LncRNA MEG8 is downregulated in osteoarthritis and regulates chondrocyte cell proliferation, apoptosis and inflammation

Abstract

Long noncoding RNA (lncRNA) maternally expressed 8, small nucleolar RNA host gene (MEG8) has been widely reported for its pro-proliferative, anti-apoptotic and anti-inflammatory effects in diverse diseases. The aim of the present study was to investigate the effects and underlying mechanism of MEG8 on IL-1β-stimulated human osteoarthritis (OA) chondrocytes. C28/I2 chondrocytes were cultured under the stimulation of IL-1β to establish a cellular model of OA. Functional assays involving Cell Counting Kit-8 and flow cytometry were performed to determine proliferation and apoptosis in the cells. The protein expression levels of caspase-3 and inflammatory cytokines were detected using cell-based ELISA. The expression levels of PI3K/AKT pathway-related proteins were evaluated by western blotting. It was identified that MEG8 expression was increased in the cartilage of patients with OA and in IL-1β-treated C28/I2 cells.
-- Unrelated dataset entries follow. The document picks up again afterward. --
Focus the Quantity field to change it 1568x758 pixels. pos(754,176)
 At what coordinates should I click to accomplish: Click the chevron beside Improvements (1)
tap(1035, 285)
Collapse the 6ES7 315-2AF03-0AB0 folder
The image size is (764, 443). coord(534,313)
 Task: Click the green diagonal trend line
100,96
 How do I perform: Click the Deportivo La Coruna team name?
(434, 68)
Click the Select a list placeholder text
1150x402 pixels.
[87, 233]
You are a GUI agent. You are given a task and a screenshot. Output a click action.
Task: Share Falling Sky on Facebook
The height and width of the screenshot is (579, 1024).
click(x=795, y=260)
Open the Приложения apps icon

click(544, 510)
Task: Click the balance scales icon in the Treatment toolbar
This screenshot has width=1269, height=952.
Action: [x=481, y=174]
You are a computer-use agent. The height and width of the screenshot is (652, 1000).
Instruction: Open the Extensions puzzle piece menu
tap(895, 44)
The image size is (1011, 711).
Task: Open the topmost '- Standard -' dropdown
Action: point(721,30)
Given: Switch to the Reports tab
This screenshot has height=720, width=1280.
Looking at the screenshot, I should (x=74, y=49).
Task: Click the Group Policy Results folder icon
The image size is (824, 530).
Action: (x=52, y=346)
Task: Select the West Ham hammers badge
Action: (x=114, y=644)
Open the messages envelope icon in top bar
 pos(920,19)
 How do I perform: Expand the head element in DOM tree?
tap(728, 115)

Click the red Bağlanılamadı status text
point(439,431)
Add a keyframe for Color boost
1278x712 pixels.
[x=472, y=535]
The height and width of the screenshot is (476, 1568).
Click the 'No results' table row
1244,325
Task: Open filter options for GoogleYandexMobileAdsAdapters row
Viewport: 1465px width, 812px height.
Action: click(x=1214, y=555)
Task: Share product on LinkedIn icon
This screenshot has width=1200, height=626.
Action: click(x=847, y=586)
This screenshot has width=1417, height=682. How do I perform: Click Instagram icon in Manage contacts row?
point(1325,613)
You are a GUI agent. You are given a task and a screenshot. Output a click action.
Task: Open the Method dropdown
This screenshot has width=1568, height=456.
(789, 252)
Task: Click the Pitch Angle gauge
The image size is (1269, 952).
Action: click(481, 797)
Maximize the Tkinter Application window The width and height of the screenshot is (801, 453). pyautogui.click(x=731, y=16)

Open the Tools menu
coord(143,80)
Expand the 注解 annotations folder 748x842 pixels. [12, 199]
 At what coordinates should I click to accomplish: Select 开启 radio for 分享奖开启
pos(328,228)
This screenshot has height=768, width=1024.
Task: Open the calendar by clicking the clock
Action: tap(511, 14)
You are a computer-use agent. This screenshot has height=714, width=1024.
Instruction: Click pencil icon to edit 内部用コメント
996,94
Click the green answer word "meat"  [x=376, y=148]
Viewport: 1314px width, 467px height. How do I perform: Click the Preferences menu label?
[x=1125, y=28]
In C28/I2 cells, silencing of MEG8 expression noticeably triggered IL-1β-induced proliferation suppression, cell death and an inflammatory response. However, transfection with MEG8 displayed adverse effects. Furthermore, MEG8 overexpression prevented IL-1β-induced activation of the PI3K/AKT signaling pathway in C28/I2 cells. These data demonstrated that MEG8 exerted protective effects against IL-1β-induced apoptosis and inflammation of OA chondrocytes by regulating the PI3K/AKT signaling pathway. Thus, the present study demonstrates that MEG8 might be a promising target for the treatment of OA.